By Stephan Legrand and Jason Weigandt
Racer X: Where are we at today?
Trey Canard: We are at Reynard Raceway in Shawnee, Oklahoma about 20 minutes from my house. I like to mix it up a little. I have a couple of different tracks at home but it’s good to ride on a different track and get away from the normal. It’s fun here and the dirt is good.
Canard is currently training in Oklahoma in preparations for Anaheim 1.
What’s your schedule right now?
I’m doing a lot of riding. It’s my main focus right now. I’m making sure I’m fresh getting on the bike. I missed the last two years and a considerable amount of time. I feel like the endurance is there. I’m making sure not to get greedy going into Anaheim 1. It’s been a challenge for me in the past. You want to go faster and faster, you hit that wall, your crossed it and things happen.
Why not California?
I love it here. This is home to me. This summer I spent so much time here with my family and friends. It’s hard to leave. People here are so laid back. There is no stress, you go to the track, you bring your dog, you're still doing your work but there is no time restriction. Everyone cares about people and you miss a little bit of that on the West Coast.
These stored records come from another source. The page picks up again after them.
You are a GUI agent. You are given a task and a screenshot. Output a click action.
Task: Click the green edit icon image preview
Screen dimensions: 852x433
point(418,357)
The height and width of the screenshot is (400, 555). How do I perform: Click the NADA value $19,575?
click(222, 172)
But I’m going to stay in California until Christmas for photo shoots and those little things. Like I said, it’s tough to leave but at the same time I’m anxious to ride with different people. It means Anaheim 1 is around the corner. I’m looking forward to getting back to that.
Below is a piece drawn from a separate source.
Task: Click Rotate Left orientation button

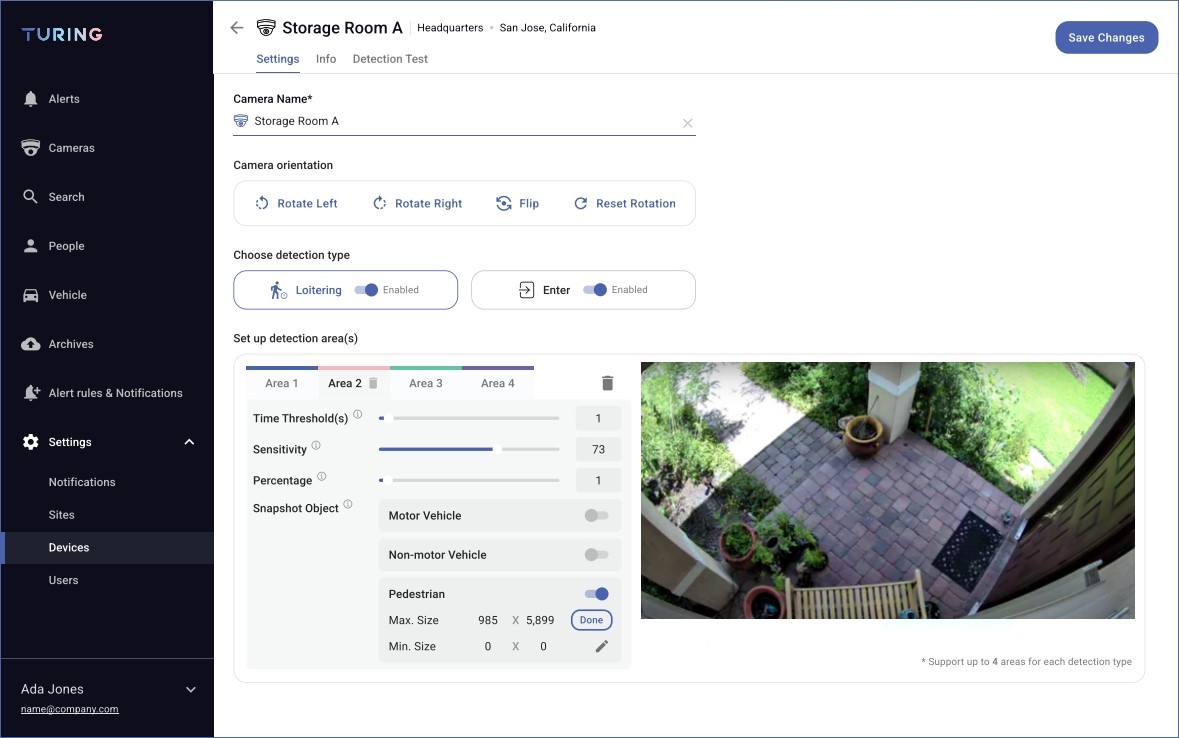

Where do you think you stand against Villopoto, Stewart, Reed, Dungey, etc.?
It’s hard to say because I’ve been out of racing for so long. I haven’t raced at my full potential in a year and a half. It’s hard to say where I stand. I know riding with Justin Barcia was pretty good. He just won the Monster Cup. It helped me a lot. It was a marker to tell me where I stood.
Do you still think about your crash?
I have memories about it but I don’t look at it like a bad thing. It’s almost a positive thing. I have peace about it. It gave me a lot actually. It gave me an outlook on things that I didn’t have before. I had time to spend with my family and friends. It allowed me to go to Africa and do all those things that I hadn’t time to do before.
What did you learn from it?
I learned several things during that injury, but one thing you do learn is that you lose friends. Your phone stops ringing, the magazine people don’t call you anymore. Especially you LeBig [Laughs]. I totally understand why. That’s the way it is. You start to learn who your true friends are. Our sport is vicious. You go from highs to lows so quickly. You can get forgotten quick or suddenly you can have a bunch of new friends. It’s a challenging thing. At the end of the day you understand that regular life is more important than everything else.
Canard is hoping to return to his 2011 level, which saw him challange for a championship.
So what's your condition right now? Are you back completely on your regular program, or still working your way back into that?
No, I feel like I'm pretty much on it like I used to be. If anything, I actually feel better than this time last year, because I had a broken collarbone at the time and didn't even race Anaheim 1.
So in other words, when we get to Anaheim this year, we're talking about the same old Trey Canard, not a rider who is trying to rebuild himself.
Well, I've always felt like I'm that guy! [Laughs] I've always been Trey Canard, it's just you guys that see me differently!
[Laughs] Yeah I get that. Okay, let's talk about something non-motocross related, then. Have you seen any movies lately?
Actually, I have. I recently watched Fried Green Tomatoes. I highly recommend it. Very good.